The woman’s thin eyebrows rose under her long bangs. “Is that what this is about? That Amish woman who thinks she can be a cop?” She crossed her arms tightly across her thin frame. A smug expression slanted her mouth. “She doesn’t know her place.”
Harrison clenched his jaw, knowing if he responded how he wanted to respond she’d shut down. And right now he needed to find Lucas.
And Becky.
“Do you know where Lucas might be?”
She shrugged. “Doesn’t report in to me. Comes
and goes as he pleases.” She shook her head as if she never had any control over her son.
“How about Lucas’s father? Could we talk to him?”
“His father’s not in the picture. Never has been.” The woman stared at him defiantly. She hiked her chin at the sheriff. “Why don’t you ask the sheriff over there. He knows where Ned is.”
“Ned?” Harrison’s pulse roared in his ears. “Ned Reich?”

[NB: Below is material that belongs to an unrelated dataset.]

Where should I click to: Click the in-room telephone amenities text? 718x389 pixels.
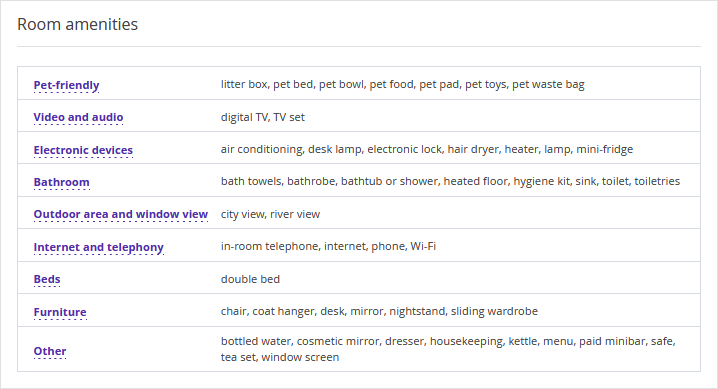[x=328, y=246]
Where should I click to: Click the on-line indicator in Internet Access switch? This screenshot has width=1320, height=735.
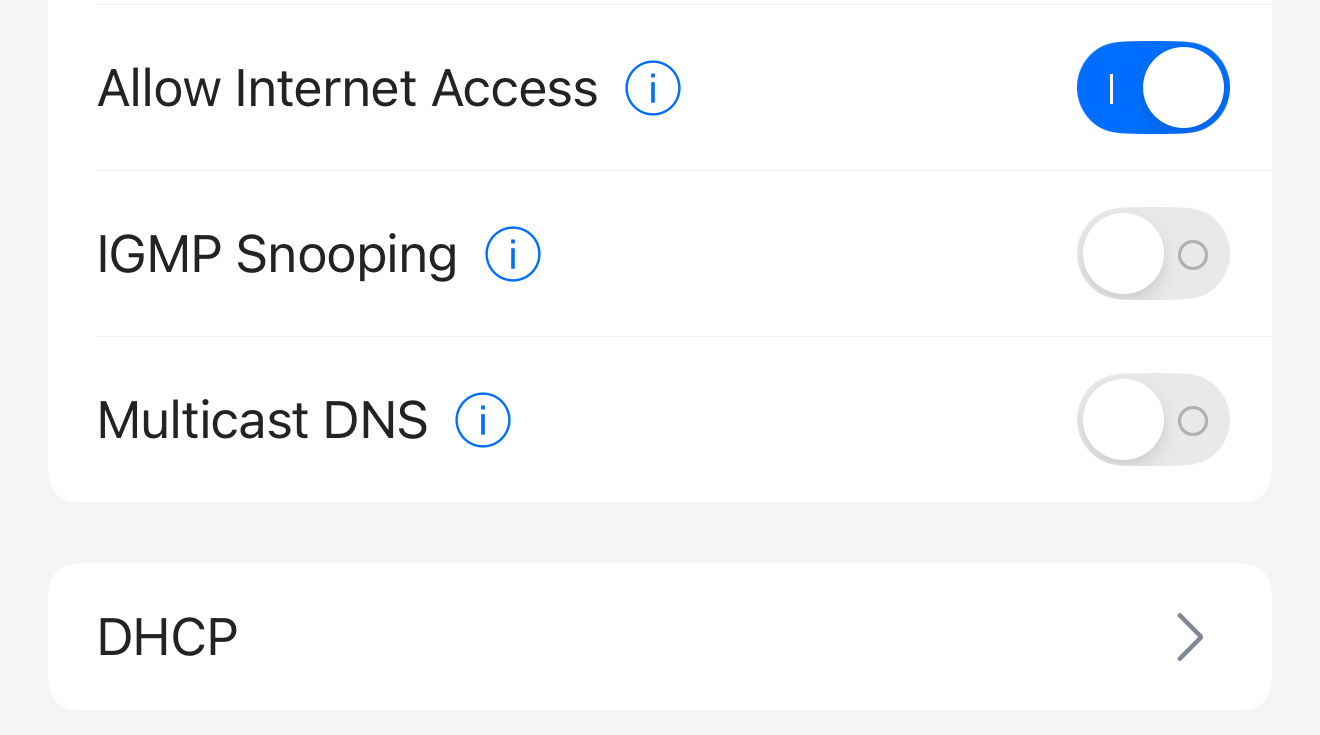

The woman gave him a self-satisfied smile. “Ned doesn’t have anything to do with me or Lucas. I couldn’t care less, but Lucas would do anything for his father. Not that his father would have anything to do with him. Rarely has. Stopped coming around as soon as he knew I was pregnant. The guy has a problem. Cheated with me on his first wife when his oldest son—Colin, he’s also one of yours—was just a young boy. Swore he couldn’t leave his wife until he found the next one. I heard he has himself another wife and boy. Apparently, we weren’t good enough.”
Harrison tried to be patient as the woman unraveled her unfortunate life story. “Has Lucas been in contact with Ned recently?”
“I don’t know how Lucas spends his time. I’m not sure how to be clearer on that.”
Harrison opened his wallet and pulled out his business card. He offered it to the woman, who took it reluctantly. “Call me if you see Lucas. It’s important.”
Harrison spun around and jogged over to the sheriff. “Did you know Lucas Handler is Ned Reich’s son?”
The sheriff shook his head. “Can’t say I was privy to that information.”
“But your nephew is friends with him?”
The sheriff waved his hand in dismissal. “Kids just hang out. Doesn’t mean they’re best friends.”
“Call Ned. Find out if he’s with Lucas. Don’t tell him what’s going on.” The sheriff did what Harrison asked even though the expression on his face suggested he wanted to do anything but.
Harrison still couldn’t shake the feeling that the sheriff was hiding something.
He paced next to the patrol car while the sheriff made the phone call. A teenager around fifteen on a brown bike with motocross stickers plastered on the frame skidded to a stop on the gravel. “Are you here to arrest Lucas?”